-- MATERIAL PROVIDED follows --
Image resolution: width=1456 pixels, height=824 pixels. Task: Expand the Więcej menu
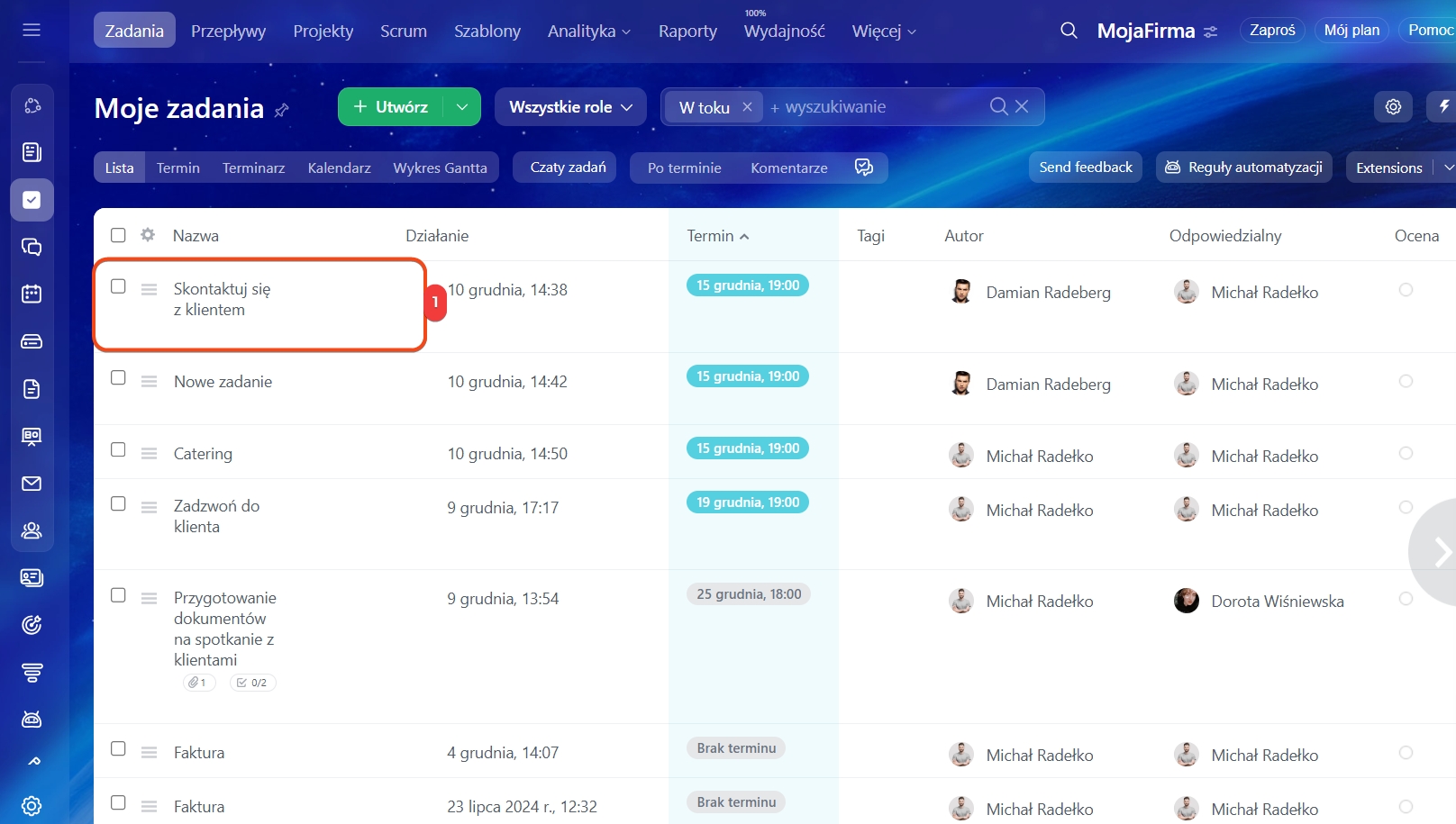[883, 32]
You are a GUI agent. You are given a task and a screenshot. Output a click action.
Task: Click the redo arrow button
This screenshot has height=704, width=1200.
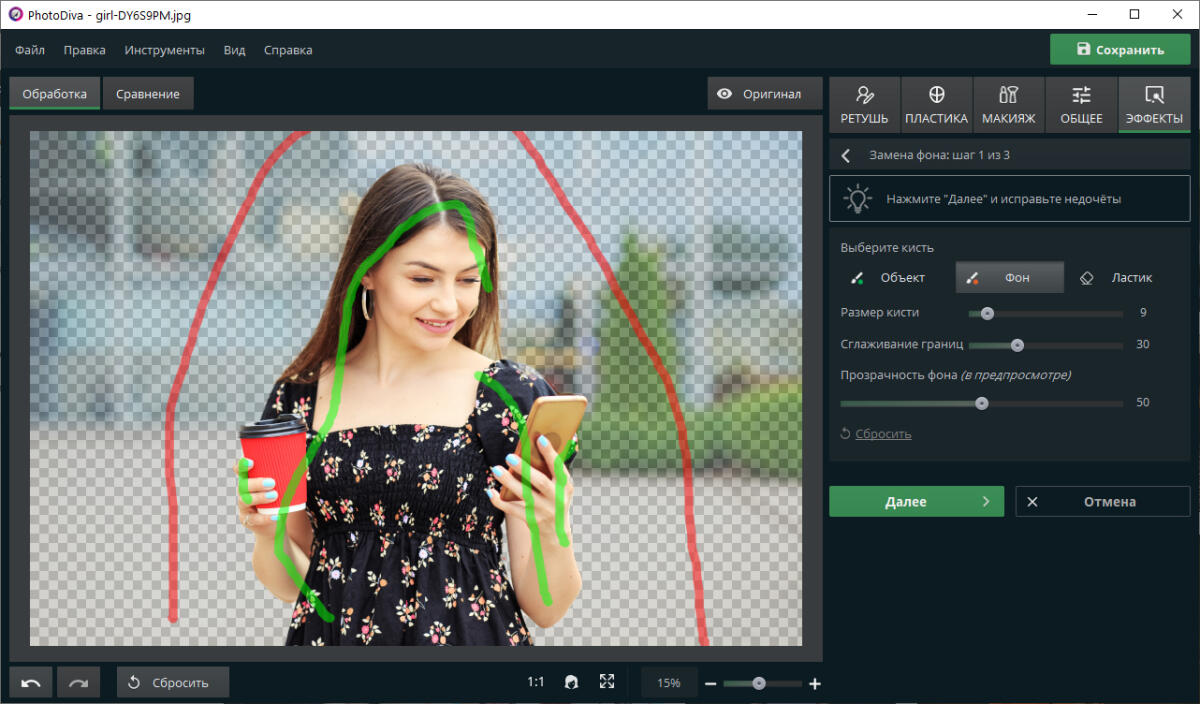(x=78, y=683)
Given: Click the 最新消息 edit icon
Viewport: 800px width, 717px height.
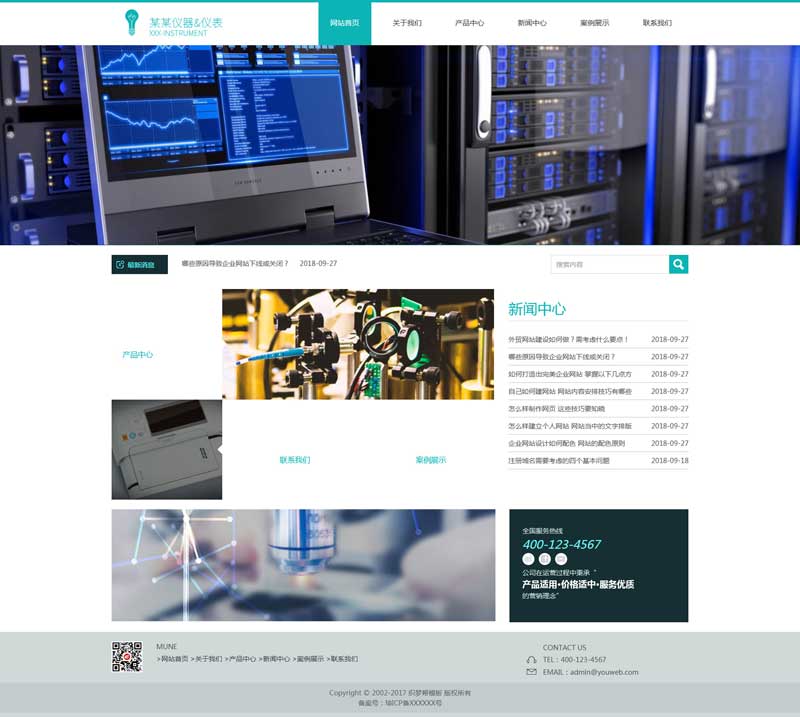Looking at the screenshot, I should [x=120, y=265].

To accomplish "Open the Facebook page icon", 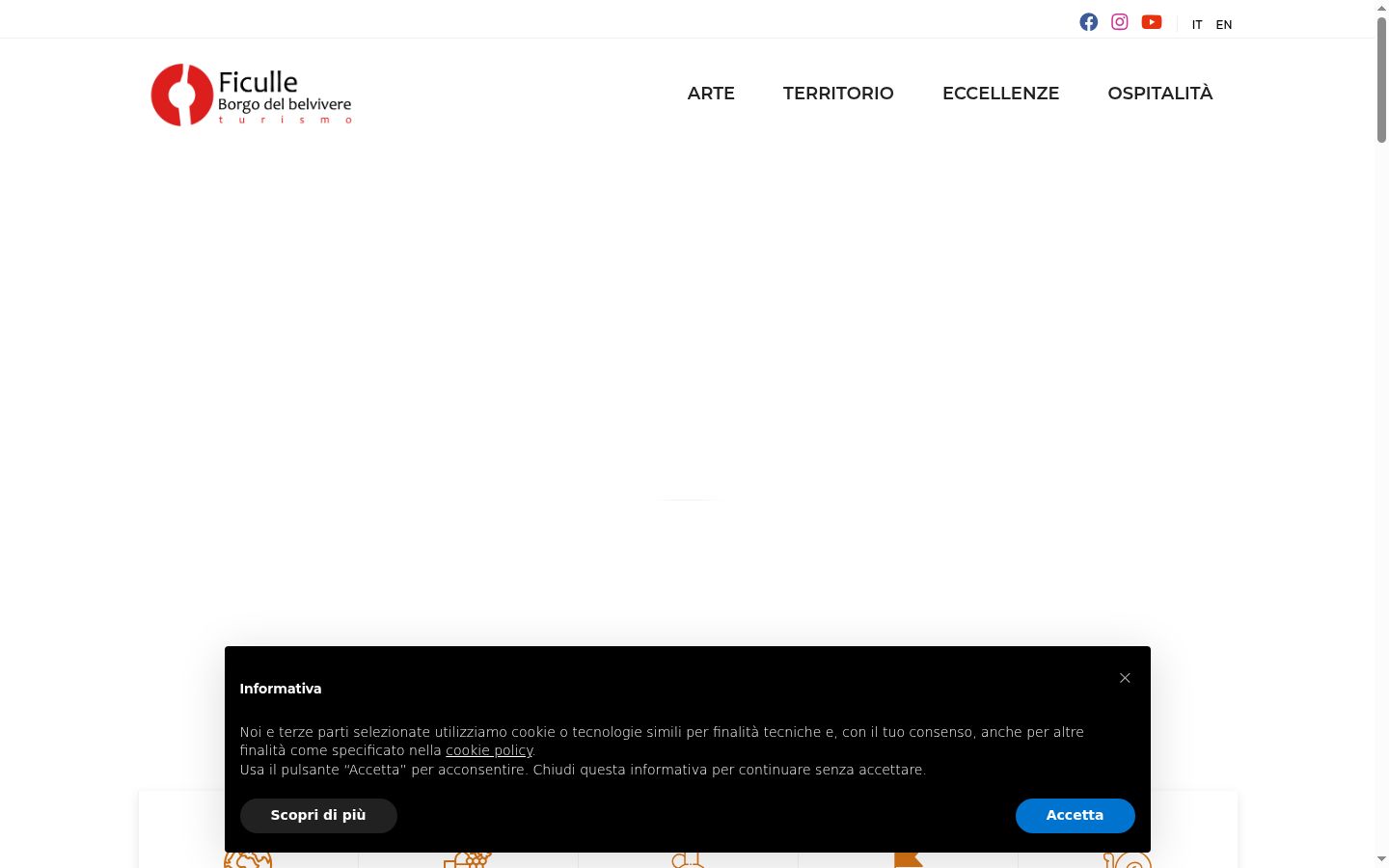I will point(1088,22).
-- MATERIAL PROVIDED concluded --
Since the pictures are not part of the copy, please transcribe only the lines above from the one with "You are a GUI" through the one with "Given: Click the 最新消息 edit icon", exactly and with both ends.

You are a GUI agent. You are given a task and a screenshot. Output a click action.
Task: Click the redo arrow button
This screenshot has height=704, width=1200.
(x=78, y=683)
Given: Click the 最新消息 edit icon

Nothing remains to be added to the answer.